El coraje y la franqueza, tanto tiempo ocultos detrás de silencios cómplices, de temores vergonzantes y de cálculos políticos; tanto tiempo entreverados y confundidos con discursos cínicos y negaciones torpes, parece que ahora reviven, porque la violencia nos puso frente a la realidad, porque lo inaudito nos obligó a desenterrar el espejo y a mirarnos, a reconocernos y a admitir que tenemos un Estado sin instituciones, sin más legalidad que la que le conviene al poder, y que estamos sumergidos en una sociedad que se ha hartado de cosas y ha renunciado a los valores que hacen posible la dignidad, el respeto, la confianza.
El país, aquello que llamábamos el país, eso que alguna vez convocó a la unidad y al sentido de pertenencia, es ahora una palabra, un cascarón vacío. El Estado nos quitó el país.
El populismo, la politiquería y la propagada, le dejaron vacío, lleno solo de escándalos, de dudas, de malas noticias, de evidencias que nos empeñamos en negar, de carcajadas de los abusivos, de órdenes de los gendarmes tardíos.
Quedan el coraje y la franqueza, esas virtudes que no lograron sofocar con la censura, que no pudieron abolir con el insulto.

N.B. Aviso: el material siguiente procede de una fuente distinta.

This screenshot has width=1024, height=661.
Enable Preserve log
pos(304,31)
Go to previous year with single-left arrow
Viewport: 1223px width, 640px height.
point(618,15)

Queda el derecho a sentir dolor por los muertos. Queda el derecho a marchar por la paz y comprometernos en la solidaridad y en el empeño de restaurar la dignidad, de reconocer la valentía de reporteros y soldados, el derecho a exigir transparencia del poder. El derecho a refundar la república y sus instituciones.
El coraje, la franqueza y el derecho a ser, de verdad, ciudadanos hicieron marchar a tanta gente y llenaron las calles con el clamor por restaurar la paz.
Las marchas fueron un plebiscito por la seguridad, por la memoria, por la dignidad. Y fueron la afirmación de que la indignación tiene más fuerza que la violencia, y que puede unir como no pueden hacerlo ni el poder ni el electoralismo.
La indignación y el coraje son las reservas morales de una sociedad civil que empieza a renacer y a despertar a la verdad, después de la larga época de circo y coliseo.
La gente quiere paz. Esa es, por ahora y durante largo tiempo, la primera tarea del gobierno. Y es el principal reto de la Asamblea y de los jueces, de la policía y del ejército, que tienen ahora la oportunidad de restaurar su credibilidad, de dotarnos de razones, de creencias, de testimonios, para que tengamos país, entendido como casa, como escuela, como camino, como vecindario.
La gente, cada persona, quiere paz. Quiere que le dejen trabajar y vivir en libertad, tener su familia y enterrar sus muertos. Crecer, disfrutar, pensar.
Quiere apretar una mano sin miedo, dejar su casa sin angustia. Quiere confiar en el vecino, en el extranjero, en el Estado. Todo lo demás ahora es secundario.